Prostate : quel traitement choisir ?

Prostate : quel traitement choisir ?

Jean-François (nous avons changé le prénom) a découvert il y a trois ans qu’il souffrait d’un cancer de la prostate. A l’occasion de la journée européenne de la prostate qui se tenait le 20 septembre, ce patient de 73 ans témoigne, avec humour et beaucoup d’expertise, de son expérience et des alternatives de traitement auxquelles il a été confronté.

Comment avez-vous découvert que vous étiez atteint de ce cancer ?

Tout à fait par hasard, car je n’avais aucun symptôme. Ma femme, trouvant, avec raison, que je ne l’écoutais pas aussi attentivement qu’elle le méritait, s’est inquiétée pour mon acuité auditive. Je suis donc allé voir un de mes amis ORL, qui m’a fait un audiogramme, qui ne l’a pas beaucoup alarmé, mais, comme j’avais la soixantaine, il m’a conseillé de faire les mêmes examens qui lui avaient été prescrits à lui, qui était mon contemporain. Il m’a donc demandé une numération formule sanguine (qui a révélé une leucémie) et un dosage du PSA (taux de l’antigène prostatique), qui s’est révélé très élevé. J’ai donc subi des biopsies de prostate, qui ont confirmé le diagnostic. On m’a ensuite fait un bilan d’opérabilité (recherche du stade par l’imagerie). Je suis retourné apporter du champagne à mon ami ORL pour le féliciter de son double dépistage et il m’a répondu avec beaucoup d’humour : « j’aurais dû te demander aussi une coloscopie ».

Avez-vous eu le choix des différents traitements ?

Oui, après avoir évoqué pour mieux la réfuter la cryothérapie, la destruction par ultra-sons, et la radiothérapie, qui toutes étaient porteuses de différents inconvénients graves, il ne restait que la chirurgie (qui consiste en une prostatectomie radicale, enlevant la prostate, les vésicules séminales, une partie de l’urètre, et les ganglions lymphatiques qui drainent ces organes), ou la curiethérapie. La chirurgie (il n’existait pas encore la robot-chirurgie qui a présenté un immense progrès par sa précision, permettant de visualiser, de magnifier et donc souvent de respecter les bandelettes nerveuses qui sont tendues comme des fils de part et d’autre de la prostate) laissait planer le risque de deux sortes de séquelles fâcheuses : l’incontinence urinaire et l’impuissance. Je suis allé voir le pape français de la prostatectomie radicale, qui exerçait à Bordeaux. Ce dernier, interrogé sur le pourcentage de troubles érectiles postopératoires durables, m’a donné le chiffre de 50%, qui m’a paru trop élevé. C’est donc en toutes connaissance de cause, et après avoir lu une bonne centaine d’articles scientifiques (ce qui a retardé ma prise de décision et donc mon traitement, de 8 mois), que je me suis décidé pour la curiethérapie, qui était à l’époque balbutiante en France, mais j’ai eu la chance d’être « aiguillé » vers l’un des meilleurs spécialistes français.

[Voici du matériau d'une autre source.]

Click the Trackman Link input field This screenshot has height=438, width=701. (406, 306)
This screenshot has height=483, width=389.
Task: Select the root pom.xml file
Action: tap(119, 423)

Pourquoi avoir choisi ce traitement qui n’était pas encore largement diffusé ?

Le principe, quoique très compliqué (nécessitant la conjonction des talents d’un curie-thérapeute, d’un ingénieur, d’un échographiste et d’un chirurgien), m’a séduit car il réglait le problème en une seule séance, et impliquait un minimum de séquelles. J’y étais en théorie éligible, puisque ma prostate, mesurée par la résonance magnétique, avait été évaluée à 80 g. Elle s’est avérée en peser le double. Mon médecin a d’ailleurs hésité à me réveiller (car cela se fait sous anesthésie générale), mais y a heureusement renoncé et a poursuivi son travail, très prolongé ; car les grains ou aiguilles d’iode radioactif –ou d’iridium – qu’on implante ont aussi dû être doublés, ainsi que la durée de l’intervention.

Trouvez-vous qu’il y en France suffisamment de prévention et d’information sur ce type de cancers ?

Oui, et depuis le dépistage quasi systématique par le dosage du PSA (à coupler avec un toucher rectal), on assiste à une inflation immodérée de traitements lourds. C’est pourquoi, à mon humble avis, certains malades devraient ne subir qu’une surveillance active, et ce d’autant que leur âge est avancé, leur taux de PSA et la vitesse d’accroissement de celui-ci faibles, et leur score de Gleason peu élevé.